Transcribe exactly the line with "The image size is (422, 750)." and each line that follows it in the listing, down to the last, omitting all pictures.
-=-=-=-=-
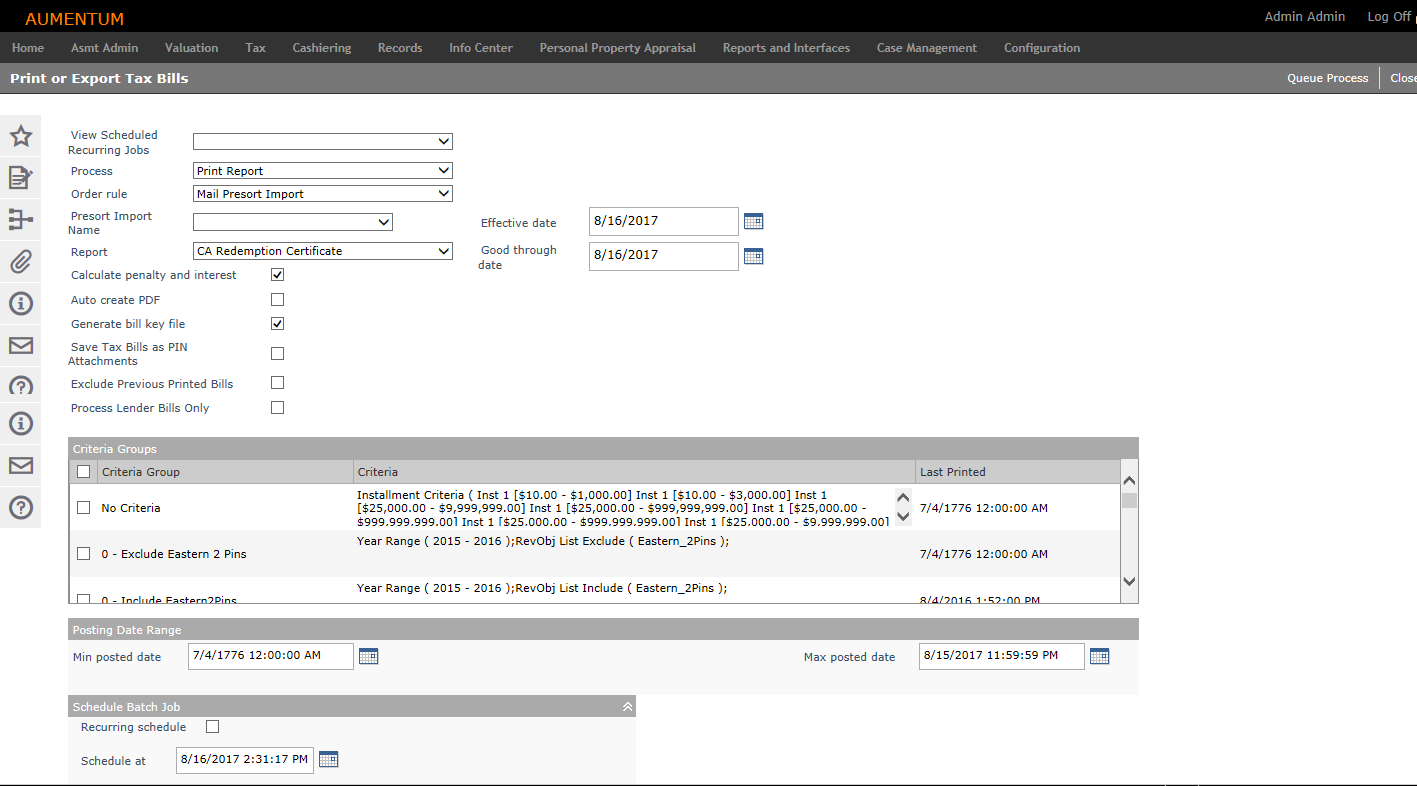
Task: Click the Log Off link
Action: [x=1388, y=17]
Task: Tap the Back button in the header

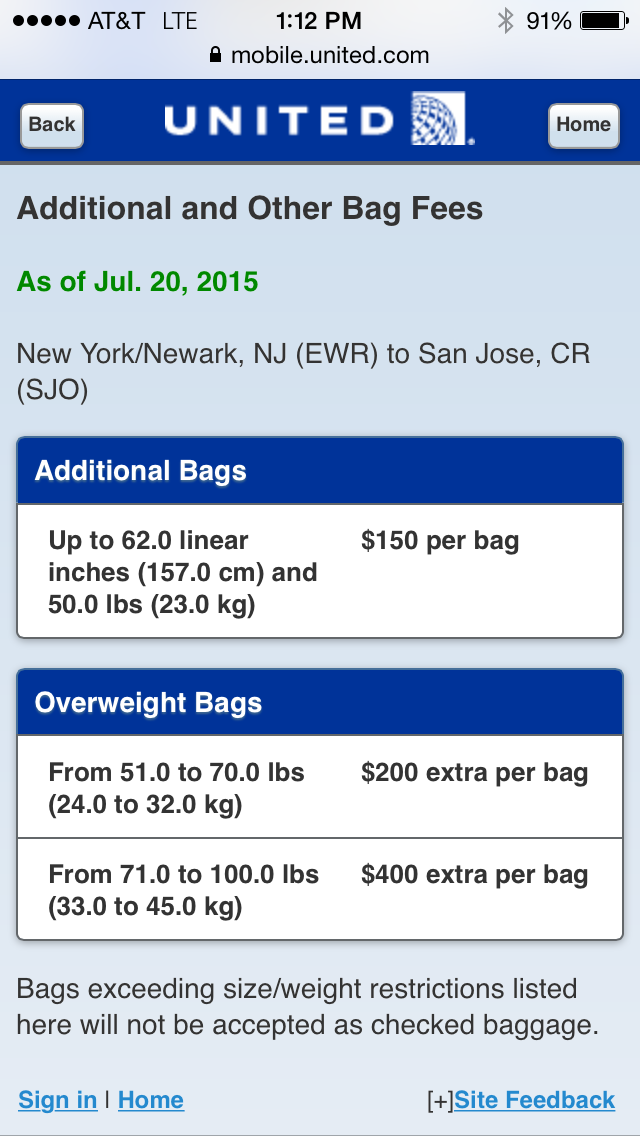Action: click(x=52, y=125)
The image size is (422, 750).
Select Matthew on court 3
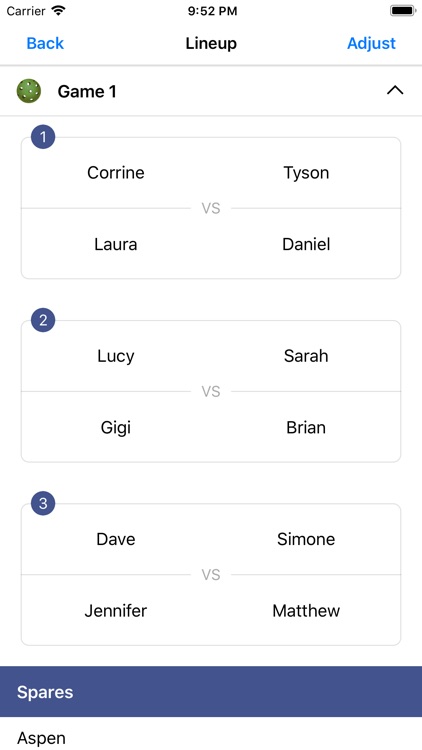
-=-=-=-=-
#### Solution below
The image size is (422, 750).
Select Matthew on court 3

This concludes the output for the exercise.